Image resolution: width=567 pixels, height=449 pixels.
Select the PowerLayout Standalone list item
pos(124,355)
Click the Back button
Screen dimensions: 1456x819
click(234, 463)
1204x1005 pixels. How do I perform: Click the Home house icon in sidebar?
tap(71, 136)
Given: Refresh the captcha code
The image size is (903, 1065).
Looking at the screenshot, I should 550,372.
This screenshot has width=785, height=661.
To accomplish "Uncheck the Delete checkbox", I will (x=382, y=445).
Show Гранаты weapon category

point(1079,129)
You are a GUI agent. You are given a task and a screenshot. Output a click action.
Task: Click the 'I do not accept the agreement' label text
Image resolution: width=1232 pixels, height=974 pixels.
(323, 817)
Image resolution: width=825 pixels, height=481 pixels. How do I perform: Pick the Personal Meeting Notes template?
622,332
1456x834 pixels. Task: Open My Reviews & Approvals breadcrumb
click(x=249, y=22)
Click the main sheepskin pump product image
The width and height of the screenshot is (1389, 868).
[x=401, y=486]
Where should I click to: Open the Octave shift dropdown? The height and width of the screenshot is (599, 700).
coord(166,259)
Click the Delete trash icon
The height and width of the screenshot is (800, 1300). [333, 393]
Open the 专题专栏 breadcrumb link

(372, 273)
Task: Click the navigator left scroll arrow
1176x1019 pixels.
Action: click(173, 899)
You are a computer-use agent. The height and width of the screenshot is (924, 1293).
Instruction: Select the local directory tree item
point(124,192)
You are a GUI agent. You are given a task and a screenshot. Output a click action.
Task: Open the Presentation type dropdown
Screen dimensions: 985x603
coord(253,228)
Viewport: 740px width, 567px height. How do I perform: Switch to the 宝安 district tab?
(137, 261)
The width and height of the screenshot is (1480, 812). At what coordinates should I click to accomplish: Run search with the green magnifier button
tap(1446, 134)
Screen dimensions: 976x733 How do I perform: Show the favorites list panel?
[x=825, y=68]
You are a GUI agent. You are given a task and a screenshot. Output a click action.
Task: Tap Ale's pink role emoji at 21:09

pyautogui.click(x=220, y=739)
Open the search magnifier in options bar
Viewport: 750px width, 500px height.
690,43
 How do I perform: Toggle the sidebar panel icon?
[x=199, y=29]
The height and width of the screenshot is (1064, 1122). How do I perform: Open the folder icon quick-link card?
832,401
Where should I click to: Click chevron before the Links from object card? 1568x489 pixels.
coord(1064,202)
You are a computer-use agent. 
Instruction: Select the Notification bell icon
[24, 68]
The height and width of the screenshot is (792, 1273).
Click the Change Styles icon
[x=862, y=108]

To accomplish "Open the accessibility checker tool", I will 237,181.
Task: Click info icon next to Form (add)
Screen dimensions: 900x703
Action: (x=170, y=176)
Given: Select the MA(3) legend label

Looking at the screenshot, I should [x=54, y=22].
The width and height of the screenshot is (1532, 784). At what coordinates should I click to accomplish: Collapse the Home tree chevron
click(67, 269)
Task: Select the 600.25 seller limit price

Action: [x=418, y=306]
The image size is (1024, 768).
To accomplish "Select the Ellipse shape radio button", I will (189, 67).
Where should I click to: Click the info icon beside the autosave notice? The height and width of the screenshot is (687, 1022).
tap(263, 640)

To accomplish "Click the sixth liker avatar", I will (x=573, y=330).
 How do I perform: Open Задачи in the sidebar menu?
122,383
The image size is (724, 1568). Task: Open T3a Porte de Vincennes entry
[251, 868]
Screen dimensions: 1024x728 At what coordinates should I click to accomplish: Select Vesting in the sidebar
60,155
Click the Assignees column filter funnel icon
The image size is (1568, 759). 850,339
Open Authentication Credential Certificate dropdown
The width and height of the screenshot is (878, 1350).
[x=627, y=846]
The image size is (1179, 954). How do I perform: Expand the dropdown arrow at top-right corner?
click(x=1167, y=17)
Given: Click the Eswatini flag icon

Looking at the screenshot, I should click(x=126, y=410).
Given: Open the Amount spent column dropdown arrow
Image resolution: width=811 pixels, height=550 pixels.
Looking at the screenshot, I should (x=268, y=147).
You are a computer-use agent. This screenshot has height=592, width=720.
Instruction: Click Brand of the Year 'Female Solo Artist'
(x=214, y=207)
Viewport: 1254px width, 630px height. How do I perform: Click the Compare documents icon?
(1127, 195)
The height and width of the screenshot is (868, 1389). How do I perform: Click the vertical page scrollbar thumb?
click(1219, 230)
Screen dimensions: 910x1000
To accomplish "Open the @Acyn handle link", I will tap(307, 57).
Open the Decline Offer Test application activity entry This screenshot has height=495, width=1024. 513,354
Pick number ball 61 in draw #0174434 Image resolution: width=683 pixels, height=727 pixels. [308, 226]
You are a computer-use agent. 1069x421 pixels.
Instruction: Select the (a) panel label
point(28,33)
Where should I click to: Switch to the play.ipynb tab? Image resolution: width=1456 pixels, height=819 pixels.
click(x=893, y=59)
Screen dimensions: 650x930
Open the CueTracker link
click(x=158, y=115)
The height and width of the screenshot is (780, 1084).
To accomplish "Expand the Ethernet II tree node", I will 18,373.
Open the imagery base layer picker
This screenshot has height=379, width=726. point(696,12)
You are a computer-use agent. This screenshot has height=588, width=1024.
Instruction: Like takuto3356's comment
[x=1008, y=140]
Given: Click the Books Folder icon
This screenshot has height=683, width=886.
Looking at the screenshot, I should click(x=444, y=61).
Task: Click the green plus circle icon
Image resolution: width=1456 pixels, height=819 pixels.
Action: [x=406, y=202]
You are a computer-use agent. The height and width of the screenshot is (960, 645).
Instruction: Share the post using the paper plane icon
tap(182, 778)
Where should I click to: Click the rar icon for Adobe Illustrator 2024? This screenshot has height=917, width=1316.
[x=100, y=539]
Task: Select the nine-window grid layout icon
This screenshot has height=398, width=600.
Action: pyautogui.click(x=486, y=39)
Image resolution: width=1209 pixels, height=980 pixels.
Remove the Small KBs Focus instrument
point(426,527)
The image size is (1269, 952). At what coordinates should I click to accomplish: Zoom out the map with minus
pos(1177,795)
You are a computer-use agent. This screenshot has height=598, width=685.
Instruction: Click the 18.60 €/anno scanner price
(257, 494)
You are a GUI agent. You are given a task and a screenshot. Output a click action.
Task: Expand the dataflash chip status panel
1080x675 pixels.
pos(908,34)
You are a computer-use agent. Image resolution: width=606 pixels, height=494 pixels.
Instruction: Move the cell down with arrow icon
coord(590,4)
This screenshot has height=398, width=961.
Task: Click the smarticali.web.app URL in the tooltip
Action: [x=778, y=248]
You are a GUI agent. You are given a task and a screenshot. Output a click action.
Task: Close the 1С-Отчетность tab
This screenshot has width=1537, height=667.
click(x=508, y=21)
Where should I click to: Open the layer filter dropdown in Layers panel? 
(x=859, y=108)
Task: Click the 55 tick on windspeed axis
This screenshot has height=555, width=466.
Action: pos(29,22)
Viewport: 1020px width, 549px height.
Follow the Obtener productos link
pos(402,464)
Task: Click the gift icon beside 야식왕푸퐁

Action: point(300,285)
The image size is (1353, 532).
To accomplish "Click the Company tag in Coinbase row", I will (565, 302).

### Challenge
Reproduce all of the items above, replacing each "GUI agent" with "UI assistant" and leaving everything else unchanged.

### Output
Image resolution: width=567 pixels, height=449 pixels.
Select the PowerLayout Standalone list item
pos(124,355)
Click the Back button
Screen dimensions: 1456x819
click(234, 463)
1204x1005 pixels. How do I perform: Click the Home house icon in sidebar?
tap(71, 136)
Given: Refresh the captcha code
The image size is (903, 1065).
Looking at the screenshot, I should 550,372.
This screenshot has width=785, height=661.
To accomplish "Uncheck the Delete checkbox", I will (x=382, y=445).
Show Гранаты weapon category

point(1079,129)
You are a UI assistant. You are given a task and a screenshot. Output a click action.
Task: Click the 'I do not accept the agreement' label text
Image resolution: width=1232 pixels, height=974 pixels.
(323, 817)
Image resolution: width=825 pixels, height=481 pixels. How do I perform: Pick the Personal Meeting Notes template?
622,332
1456x834 pixels. Task: Open My Reviews & Approvals breadcrumb
click(x=249, y=22)
Click the main sheepskin pump product image
The width and height of the screenshot is (1389, 868).
[x=401, y=486]
Where should I click to: Open the Octave shift dropdown? The height and width of the screenshot is (599, 700).
coord(166,259)
Click the Delete trash icon
The height and width of the screenshot is (800, 1300). [333, 393]
Open the 专题专栏 breadcrumb link

(372, 273)
Task: Click the navigator left scroll arrow
1176x1019 pixels.
Action: click(173, 899)
You are a computer-use agent. The height and width of the screenshot is (924, 1293).
Instruction: Select the local directory tree item
point(124,192)
You are a UI assistant. You are given a task and a screenshot. Output a click action.
Task: Open the Presentation type dropdown
Screen dimensions: 985x603
coord(253,228)
Viewport: 740px width, 567px height. How do I perform: Switch to the 宝安 district tab?
(137, 261)
The width and height of the screenshot is (1480, 812). At what coordinates should I click to accomplish: Run search with the green magnifier button
tap(1446, 134)
Screen dimensions: 976x733 How do I perform: Show the favorites list panel?
[x=825, y=68]
You are a UI assistant. You are given a task and a screenshot. Output a click action.
Task: Tap Ale's pink role emoji at 21:09

pyautogui.click(x=220, y=739)
Open the search magnifier in options bar
Viewport: 750px width, 500px height.
690,43
 How do I perform: Toggle the sidebar panel icon?
[x=199, y=29]
The height and width of the screenshot is (1064, 1122). How do I perform: Open the folder icon quick-link card?
832,401
Where should I click to: Click chevron before the Links from object card? 1568x489 pixels.
coord(1064,202)
You are a computer-use agent. 
Instruction: Select the Notification bell icon
[24, 68]
The height and width of the screenshot is (792, 1273).
Click the Change Styles icon
[x=862, y=108]

To accomplish "Open the accessibility checker tool", I will 237,181.
Task: Click info icon next to Form (add)
Screen dimensions: 900x703
Action: (x=170, y=176)
Given: Select the MA(3) legend label

Looking at the screenshot, I should [x=54, y=22].
The width and height of the screenshot is (1532, 784). At what coordinates should I click to accomplish: Collapse the Home tree chevron
click(67, 269)
Task: Select the 600.25 seller limit price

Action: [x=418, y=306]
The image size is (1024, 768).
To accomplish "Select the Ellipse shape radio button", I will (189, 67).
Where should I click to: Click the info icon beside the autosave notice? The height and width of the screenshot is (687, 1022).
tap(263, 640)

To accomplish "Click the sixth liker avatar", I will (x=573, y=330).
 How do I perform: Open Задачи in the sidebar menu?
122,383
The image size is (724, 1568). Task: Open T3a Porte de Vincennes entry
[251, 868]
Screen dimensions: 1024x728 At what coordinates should I click to accomplish: Select Vesting in the sidebar
60,155
Click the Assignees column filter funnel icon
The image size is (1568, 759). 850,339
Open Authentication Credential Certificate dropdown
The width and height of the screenshot is (878, 1350).
[x=627, y=846]
The image size is (1179, 954). How do I perform: Expand the dropdown arrow at top-right corner?
click(x=1167, y=17)
Given: Click the Eswatini flag icon

Looking at the screenshot, I should click(x=126, y=410).
Given: Open the Amount spent column dropdown arrow
Image resolution: width=811 pixels, height=550 pixels.
Looking at the screenshot, I should (x=268, y=147).
You are a computer-use agent. This screenshot has height=592, width=720.
Instruction: Click Brand of the Year 'Female Solo Artist'
(x=214, y=207)
Viewport: 1254px width, 630px height. How do I perform: Click the Compare documents icon?
(1127, 195)
The height and width of the screenshot is (868, 1389). How do I perform: Click the vertical page scrollbar thumb?
click(1219, 230)
Screen dimensions: 910x1000
To accomplish "Open the @Acyn handle link", I will tap(307, 57).
Open the Decline Offer Test application activity entry This screenshot has height=495, width=1024. 513,354
Pick number ball 61 in draw #0174434 Image resolution: width=683 pixels, height=727 pixels. [308, 226]
You are a computer-use agent. 1069x421 pixels.
Instruction: Select the (a) panel label
point(28,33)
Where should I click to: Switch to the play.ipynb tab? Image resolution: width=1456 pixels, height=819 pixels.
click(x=893, y=59)
Screen dimensions: 650x930
Open the CueTracker link
click(x=158, y=115)
The height and width of the screenshot is (780, 1084).
To accomplish "Expand the Ethernet II tree node", I will 18,373.
Open the imagery base layer picker
This screenshot has height=379, width=726. point(696,12)
You are a computer-use agent. This screenshot has height=588, width=1024.
Instruction: Like takuto3356's comment
[x=1008, y=140]
Given: Click the Books Folder icon
This screenshot has height=683, width=886.
Looking at the screenshot, I should click(x=444, y=61).
Task: Click the green plus circle icon
Image resolution: width=1456 pixels, height=819 pixels.
Action: [x=406, y=202]
You are a computer-use agent. The height and width of the screenshot is (960, 645).
Instruction: Share the post using the paper plane icon
tap(182, 778)
Where should I click to: Click the rar icon for Adobe Illustrator 2024? This screenshot has height=917, width=1316.
[x=100, y=539]
Task: Select the nine-window grid layout icon
This screenshot has height=398, width=600.
Action: pyautogui.click(x=486, y=39)
Image resolution: width=1209 pixels, height=980 pixels.
Remove the Small KBs Focus instrument
point(426,527)
The image size is (1269, 952). At what coordinates should I click to accomplish: Zoom out the map with minus
pos(1177,795)
You are a computer-use agent. This screenshot has height=598, width=685.
Instruction: Click the 18.60 €/anno scanner price
(257, 494)
You are a UI assistant. You are given a task and a screenshot. Output a click action.
Task: Expand the dataflash chip status panel
1080x675 pixels.
pos(908,34)
You are a computer-use agent. Image resolution: width=606 pixels, height=494 pixels.
Instruction: Move the cell down with arrow icon
coord(590,4)
This screenshot has height=398, width=961.
Task: Click the smarticali.web.app URL in the tooltip
Action: [x=778, y=248]
You are a UI assistant. You are given a task and a screenshot. Output a click action.
Task: Close the 1С-Отчетность tab
This screenshot has width=1537, height=667.
click(x=508, y=21)
Where should I click to: Open the layer filter dropdown in Layers panel? 
(x=859, y=108)
Task: Click the 55 tick on windspeed axis
This screenshot has height=555, width=466.
Action: pos(29,22)
Viewport: 1020px width, 549px height.
Follow the Obtener productos link
pos(402,464)
Task: Click the gift icon beside 야식왕푸퐁

Action: point(300,285)
The image size is (1353, 532).
To accomplish "Click the Company tag in Coinbase row", I will (565, 302).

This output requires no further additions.